When War Games was first published, British and American soldiers were still mired in the fight for Afghanistan; trying to build a country with explosives, without even the basic skills needed to win the fight. The Afghan war followed decades of our troops being managed as ‘capability delivery platforms’, while enemy soldiers were targets for ‘kinetic effects’. Humans had been obscured by buzzwords.
The failure to see combat soldiers as human precluded the use of the tactics that are essential for making enemy soldiers surrender. And it is only when enough soldiers surrender that they, their comrades and leaders really accept defeat and start negotiating peace. As the armed branches of neoconservatives and neoliberals are keen to point out, every insurgent killed simply inspires two more. Yet we kept on killing. Somehow, the techniques that ordinary soldiers had used to make Nazis surrender weren’t tried on Afghan farmhands. So even with a kill ratio of twenty-to-one, we still lost.

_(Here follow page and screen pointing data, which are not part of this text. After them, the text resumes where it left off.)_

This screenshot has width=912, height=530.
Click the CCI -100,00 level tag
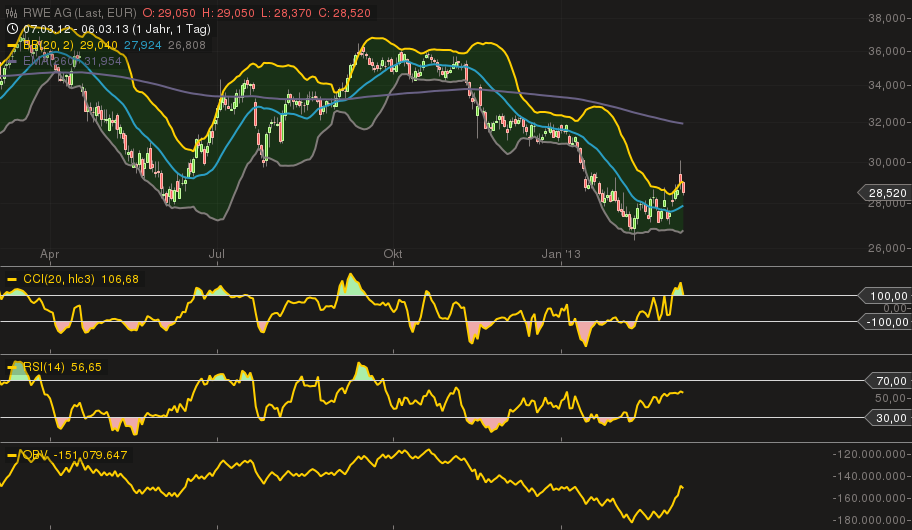886,321
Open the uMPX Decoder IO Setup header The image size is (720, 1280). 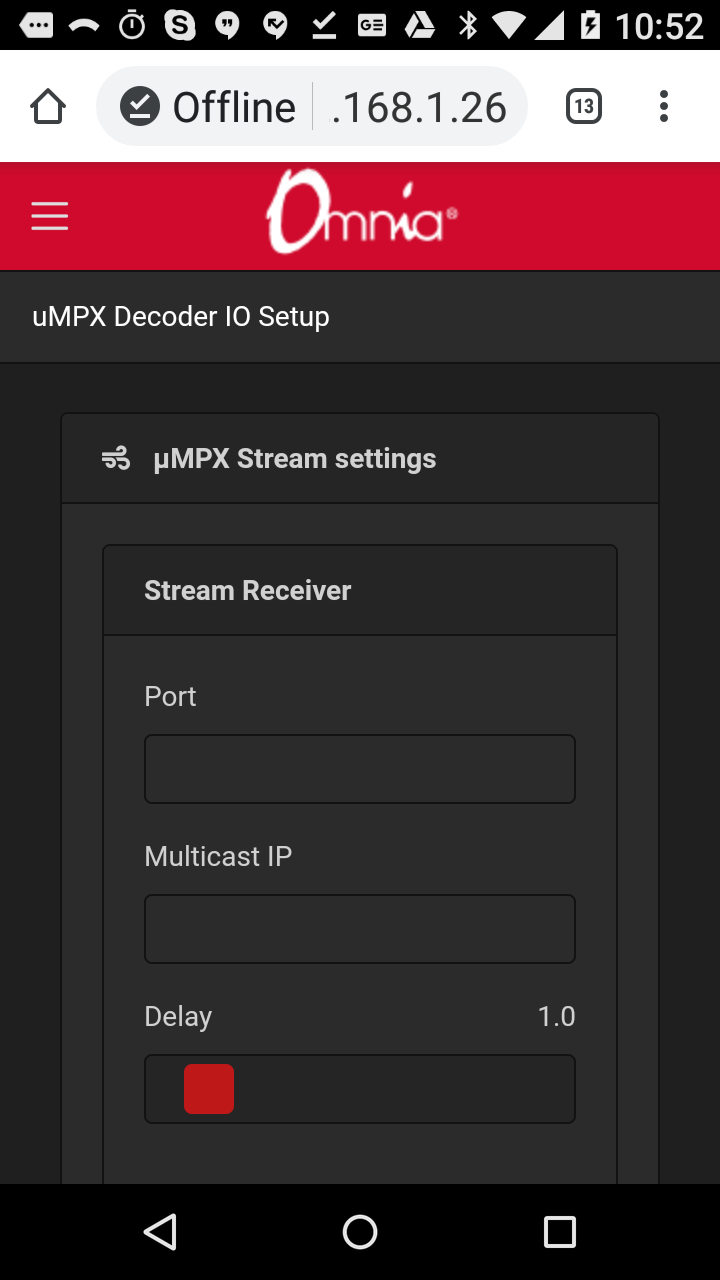point(180,316)
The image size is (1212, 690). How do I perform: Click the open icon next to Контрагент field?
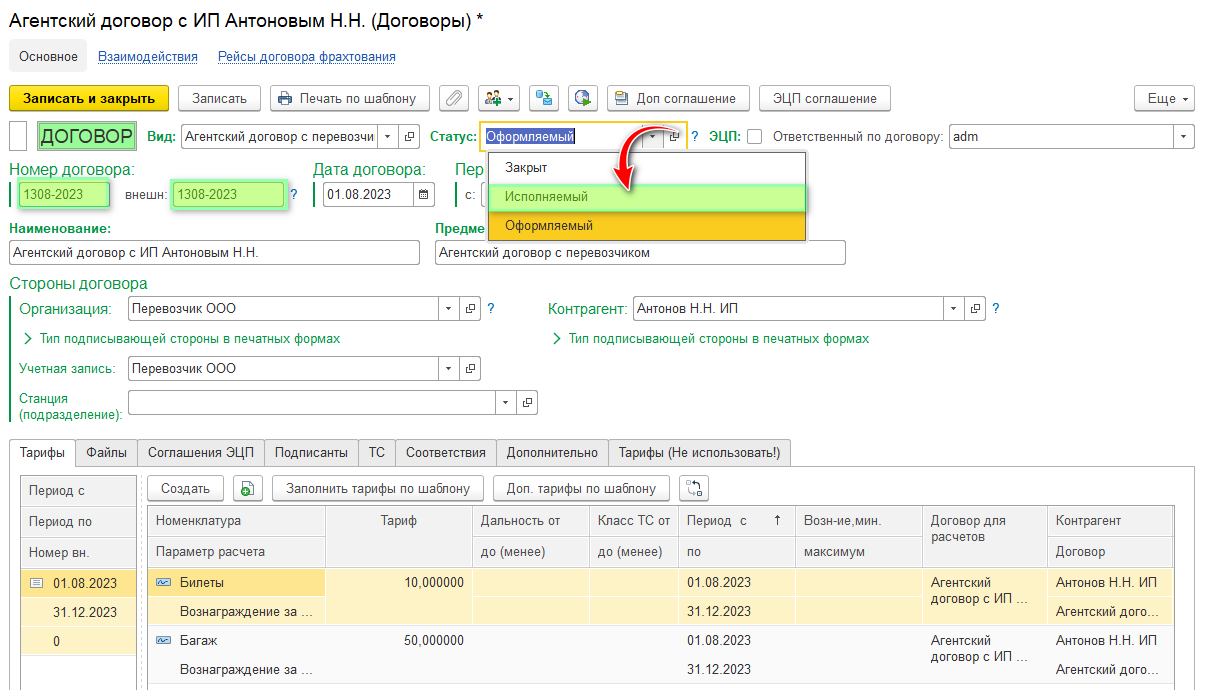(977, 309)
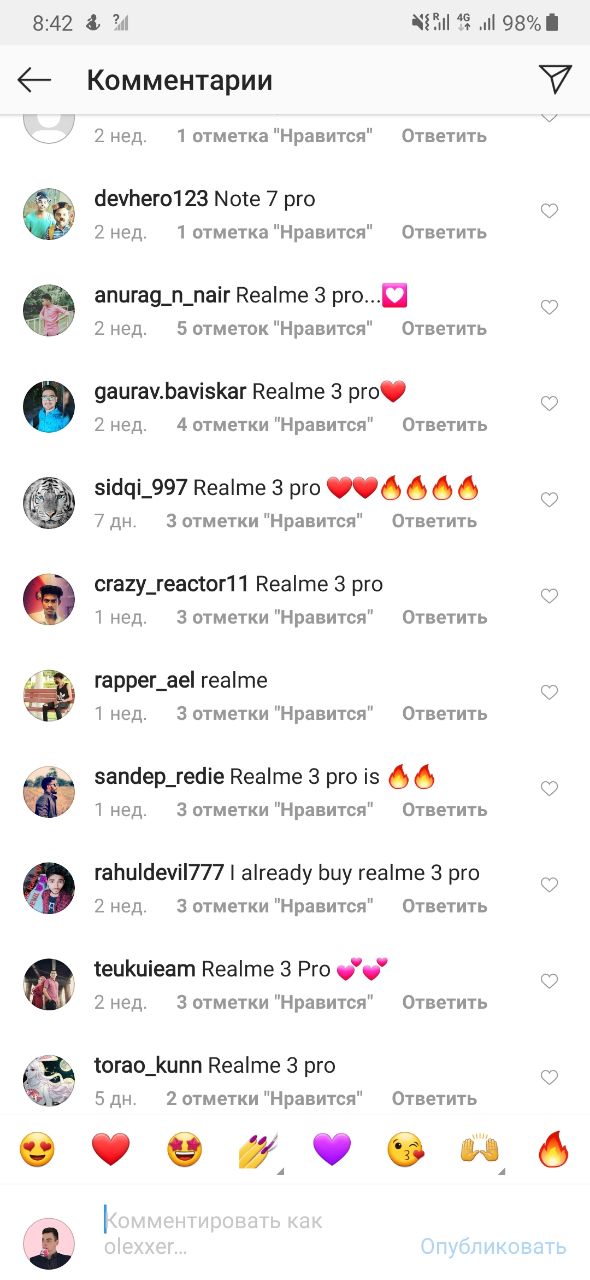Insert the heart-eyes smiley emoji
Image resolution: width=590 pixels, height=1280 pixels.
coord(37,1150)
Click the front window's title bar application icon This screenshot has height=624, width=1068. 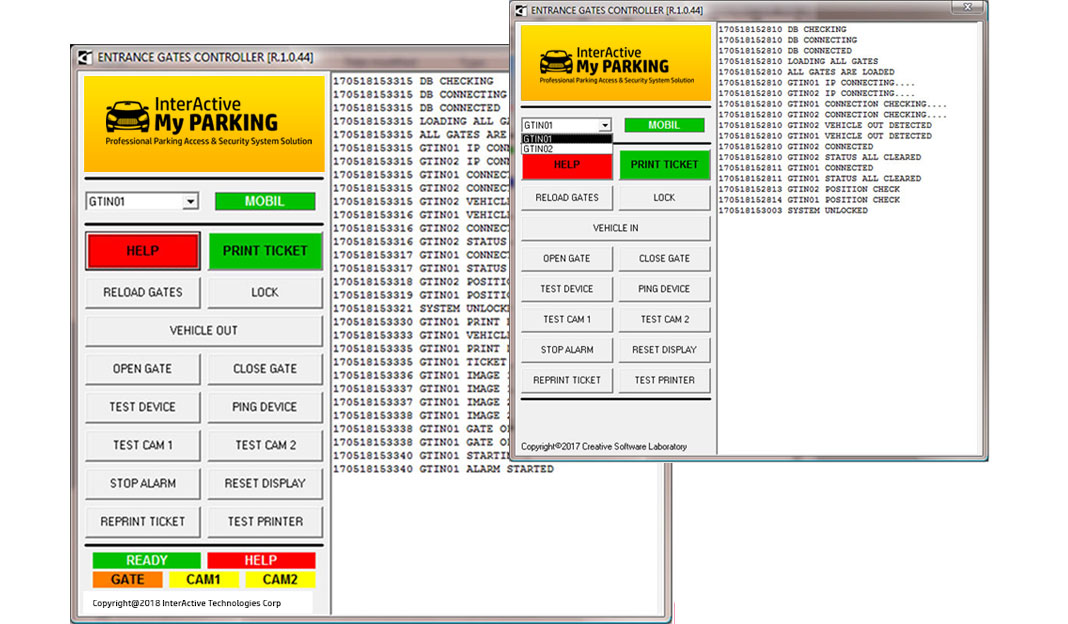(x=85, y=57)
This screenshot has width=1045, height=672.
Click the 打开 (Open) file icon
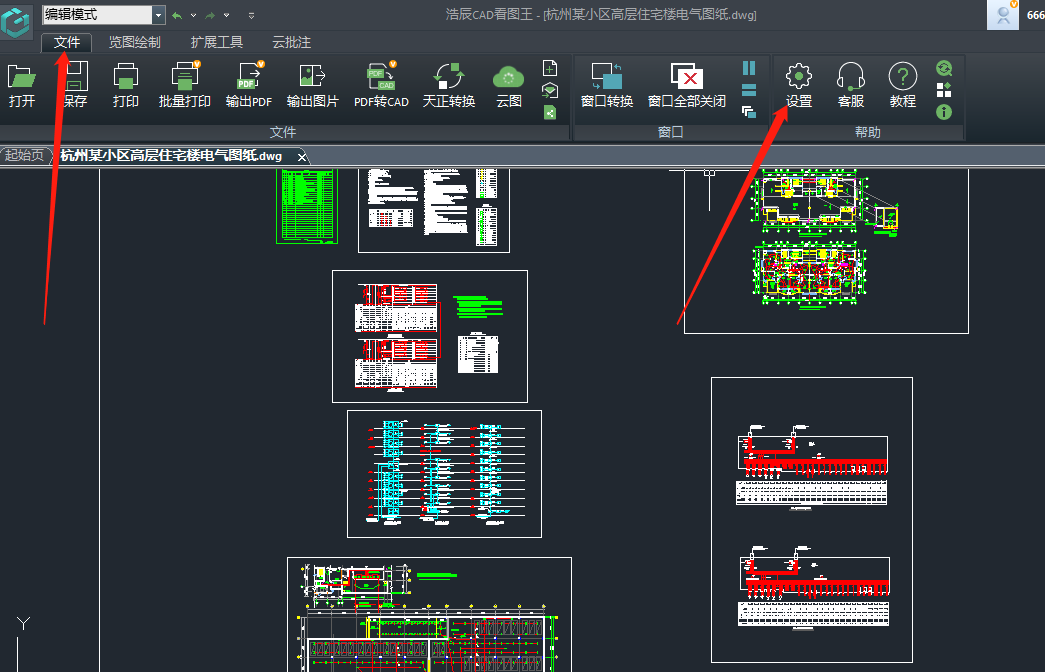point(21,85)
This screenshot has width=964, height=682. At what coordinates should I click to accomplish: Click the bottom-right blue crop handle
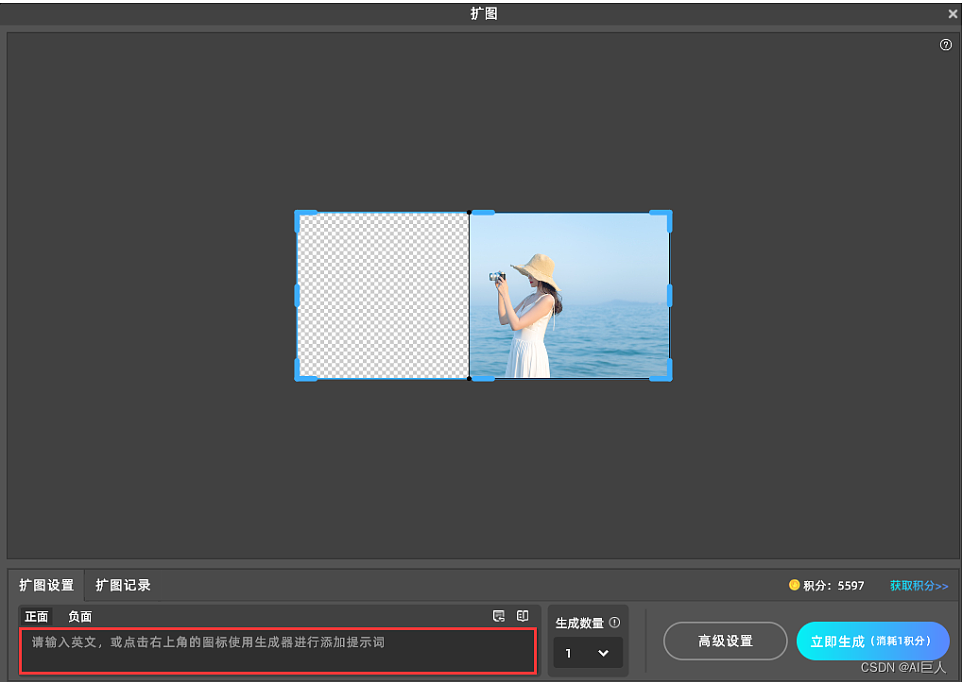click(x=668, y=375)
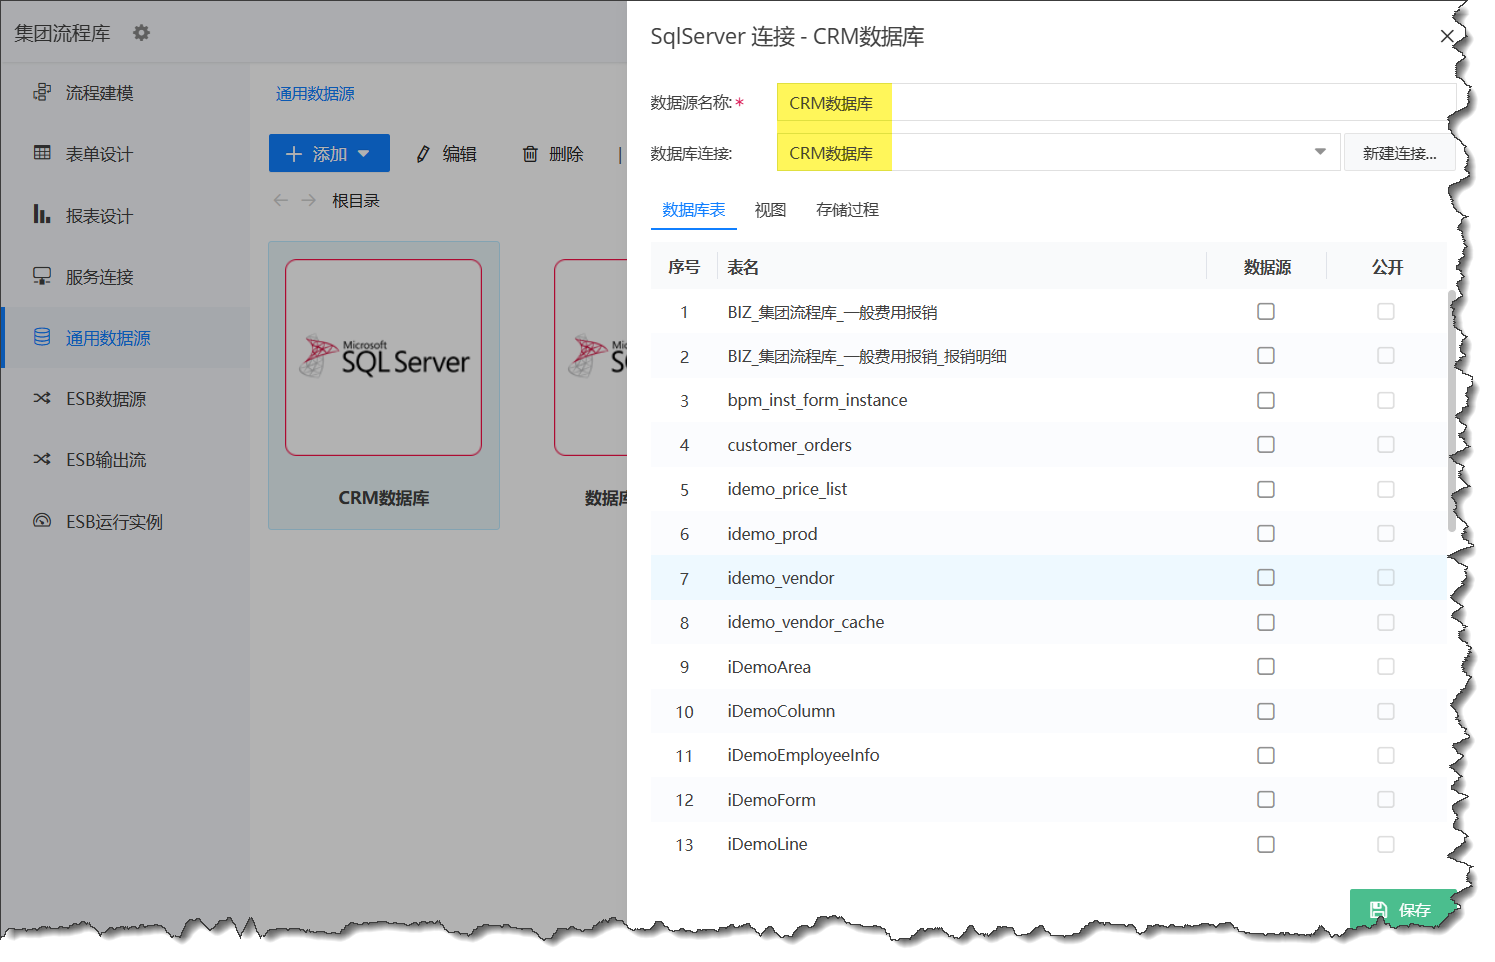Check 数据源 box for customer_orders
The width and height of the screenshot is (1495, 962).
[1266, 444]
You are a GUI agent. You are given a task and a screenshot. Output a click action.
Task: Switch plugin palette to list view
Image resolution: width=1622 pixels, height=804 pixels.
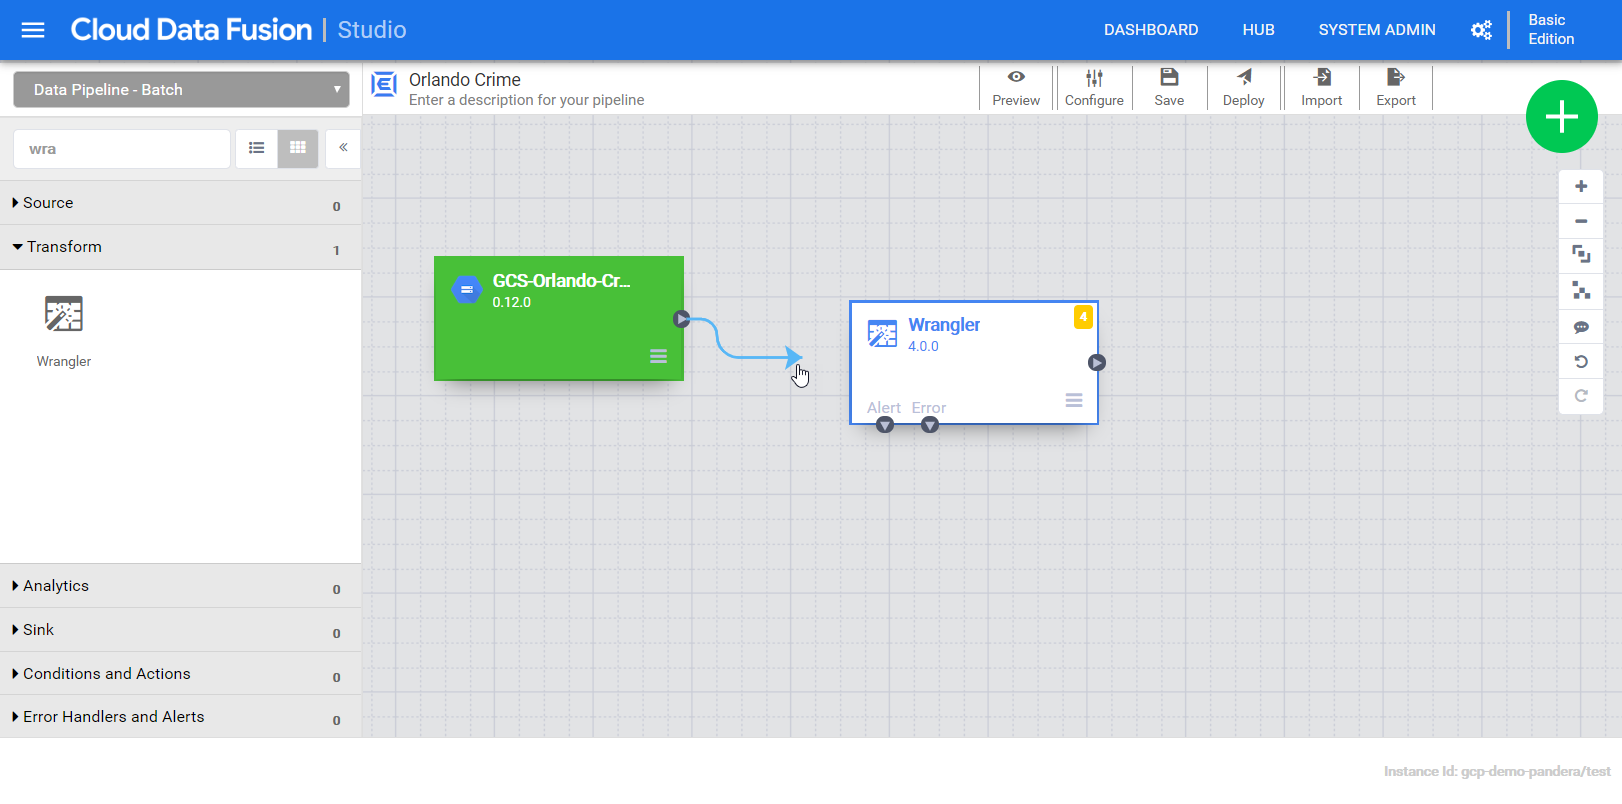[257, 148]
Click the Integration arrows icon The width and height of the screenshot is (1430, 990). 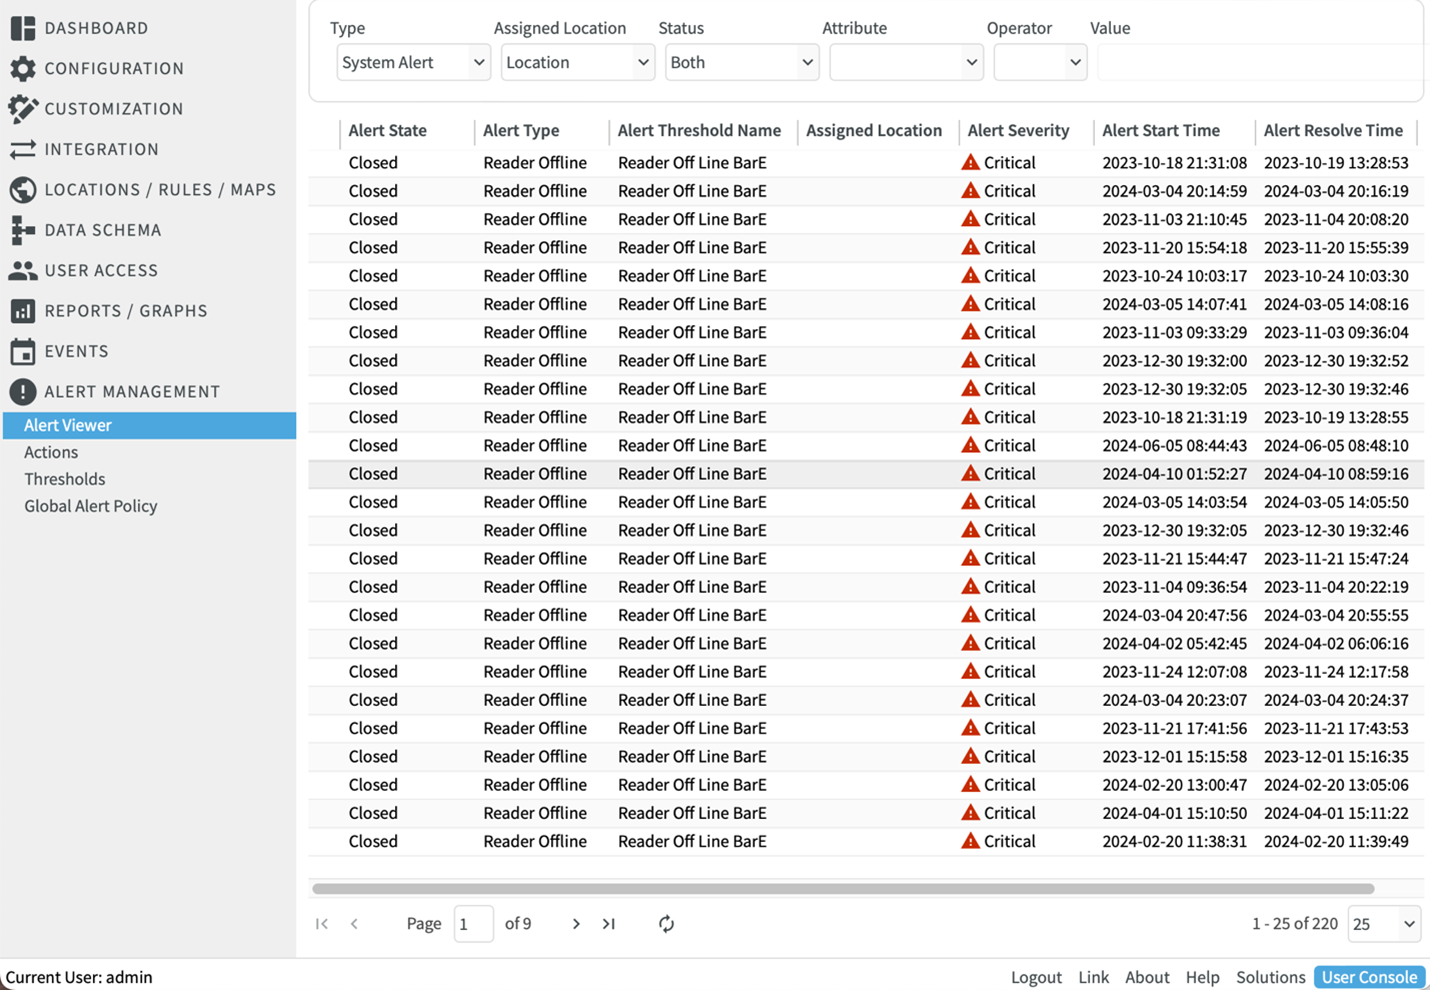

As the war dragged on, it became increasingly difficult to motivate Western combat soldiers even for brief periods. While publicly praising our brave boys and girls, leaders slyly bemoaned their collapse in morale – the platforms weren’t delivering the capability like they were supposed to. When soldiers refused to go outside the wire without air cover or a credible explanation of what the war was for, the war fizzled out. Leaders got bored and brought most of the troops home.
Lessons were learned by the bad guys. Having been forced to make the most of their meagre resources, rebel bandits had developed small units of suitably trained and motivated soldiers. These were used to eject larger government forces from key corners of Iraq and Afghanistan. They moved quickly and stealthily, tricking the defenders into thinking they were outflanked and outgunned. Their lessons spread to Syria, Egypt, Nigeria and beyond. It often takes years before these pockets of misery are cleared by foreign-backed armies – armies that succeed only when they outnumber the enemy thirty-to-one. Yet the core of the enemy force slips away from the rubble to set up shop elsewhere. Their use of tactical psychology has fuelled a remarkably efficient business model.
Lessons were learned by the good-ish guys too. Having realised soldiers are not automata, Western and Eastern governments are now investing in real killing machines: war robots with lightning-fast reflexes, unhindered by fear, fatigue, pity or common sense. Yet autonomous war machines will need to kill a lot of people to counter the rage they will generate. Every enemy killed breeds two more, but every enemy killed by a robot will breed a dozen. It’s like defence planners have taken the Terminator films as their blueprint for excellence. They haven’t spotted all the humans fighting back or the earth reduced to wasteland.
War Games is intended to show that we can win by accepting human frailty rather than hiding from it.